As employers, we are always concerned about our employees. Not only aspects of their usefulness, like their productivity, professionalism and performance, but also aspects of their satisfaction in their job. Often, we offer gestures like title changes and extra vacation days to employees we value and want to keep. And while these actions may improve an employee’s level of satisfaction with their job, they don’t necessarily affect the employee’s engagement, significantly or at all. Employee engagement is basically the level of loyalty or commitment an employee has to your company, and this is different, and arguably more important, than employee happiness or satisfaction, because employee engagement is a much larger factor in that person deciding whether to remain at your company or search for new employment elsewhere.

Here’s Why it Matters:

If we look at the statistics, it seems like keeping employees and reducing turnover is integral to making a business as successful as it can be. Over 100,000 people quit their jobs every day, and it costs about 20% of that lost employee’s salary to replace them. Turnover is especially high in fields like healthcare, finance, insurance, and government jobs. Overall, US employers spend an estimated $1.1 billion a year on replacing employees who decided to leave. We have all seen the havoc employee turnover wreaks; you lose all the experiential value that lost employee had. Client relations may falter, projects may slow or become more complicated, employee morale may drop or the new hire may cause interpersonal issues on a team that was previously well established. Over 60% of employers agree it’s harder to keep an employee than to replace one, meanwhile, over a third of people who are currently employed are actively or casually searching for other job opportunities.

So, How Do We Increase Employee Engagement?

Here’s the thing about employee engagement: it has to be personal. Yes, it’s nice to give your entire office a pizza party, or to send everyone home an hour early because they’ve met their quotas for the day. And yes, it’s good business practice to give your highest performing employees raises or promotions. But these things are different than personalized gifts. A personalized gift from the uppers in a company shows the employee that they were thought about personally, as a respected human and not just a cog in the wheel. It makes them feel valued for their unique skills. The desire to be personally recognized is a universal human experience that doesn’t need explaining. We all love getting an unexpected gift and being told we did a great job today, or having a superior come to us and let us know that we made a difference in a project. These personalized interactions are integral to employee engagement, but we can take it a step further by creating personalized recognition that lasts pasts the short span of the personal interaction itself.

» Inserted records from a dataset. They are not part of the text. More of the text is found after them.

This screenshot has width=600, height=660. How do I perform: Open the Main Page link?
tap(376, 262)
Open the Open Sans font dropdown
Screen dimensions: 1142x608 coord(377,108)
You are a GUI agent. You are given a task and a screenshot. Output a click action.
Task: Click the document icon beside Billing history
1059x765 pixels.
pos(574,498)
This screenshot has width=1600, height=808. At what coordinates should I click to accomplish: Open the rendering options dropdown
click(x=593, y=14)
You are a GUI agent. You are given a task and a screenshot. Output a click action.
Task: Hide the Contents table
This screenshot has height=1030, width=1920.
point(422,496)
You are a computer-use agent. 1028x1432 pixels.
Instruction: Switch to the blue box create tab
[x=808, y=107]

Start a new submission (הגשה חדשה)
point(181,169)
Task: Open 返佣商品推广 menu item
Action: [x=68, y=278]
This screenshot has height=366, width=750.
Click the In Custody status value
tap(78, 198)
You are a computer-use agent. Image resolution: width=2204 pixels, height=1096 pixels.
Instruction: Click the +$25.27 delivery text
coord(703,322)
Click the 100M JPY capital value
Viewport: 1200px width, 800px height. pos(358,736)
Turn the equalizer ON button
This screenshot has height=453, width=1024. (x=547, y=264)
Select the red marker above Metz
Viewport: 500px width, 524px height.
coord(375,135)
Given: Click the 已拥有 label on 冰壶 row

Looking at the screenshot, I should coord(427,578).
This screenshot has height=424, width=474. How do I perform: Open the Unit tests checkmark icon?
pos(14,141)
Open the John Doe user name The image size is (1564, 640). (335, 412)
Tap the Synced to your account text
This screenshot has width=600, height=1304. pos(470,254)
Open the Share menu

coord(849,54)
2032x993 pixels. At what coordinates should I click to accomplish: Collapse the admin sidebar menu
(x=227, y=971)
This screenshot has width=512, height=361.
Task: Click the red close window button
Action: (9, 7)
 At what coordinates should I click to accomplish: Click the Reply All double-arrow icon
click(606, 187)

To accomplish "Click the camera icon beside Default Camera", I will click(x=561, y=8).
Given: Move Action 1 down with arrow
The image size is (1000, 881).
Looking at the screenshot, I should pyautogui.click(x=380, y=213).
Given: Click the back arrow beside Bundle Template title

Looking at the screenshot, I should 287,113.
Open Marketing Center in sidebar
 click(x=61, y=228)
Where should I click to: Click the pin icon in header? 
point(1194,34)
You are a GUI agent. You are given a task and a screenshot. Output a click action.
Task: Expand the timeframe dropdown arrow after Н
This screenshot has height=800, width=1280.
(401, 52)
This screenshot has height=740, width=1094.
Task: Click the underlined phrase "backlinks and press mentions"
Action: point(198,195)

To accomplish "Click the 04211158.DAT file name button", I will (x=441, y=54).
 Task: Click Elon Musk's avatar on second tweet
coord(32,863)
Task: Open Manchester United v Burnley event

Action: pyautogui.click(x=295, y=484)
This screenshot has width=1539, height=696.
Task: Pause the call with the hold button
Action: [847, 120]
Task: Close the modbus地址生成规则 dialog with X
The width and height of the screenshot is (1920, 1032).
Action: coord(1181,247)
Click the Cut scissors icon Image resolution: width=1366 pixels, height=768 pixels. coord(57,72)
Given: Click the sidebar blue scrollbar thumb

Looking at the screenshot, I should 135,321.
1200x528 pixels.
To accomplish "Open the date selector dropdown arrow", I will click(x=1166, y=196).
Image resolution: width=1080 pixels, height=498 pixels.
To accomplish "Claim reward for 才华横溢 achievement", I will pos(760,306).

Everyone Loves Getting an Award

There are many events in an employee’s career that are easy to turn into special moments. What about a sales goal award? Or a plaque to commemorate a retirement? There are personalized glass sets you could give for things like being the person who clinched the deal with the client, or having supervised the company’s biggest project that year. Giving an employee a physical item with their name on it, whether or not it’s utilitarian, like a deluxe knife and board set, or simply made for display, like an engraved crystal plaque, small items like these can make a big difference in an employee’s engagement with their job. It can not only motivate them to work harder with each passing success, but it can also motivate them to stay at a company who gives them physical proof that they are thought of and valued as an individual.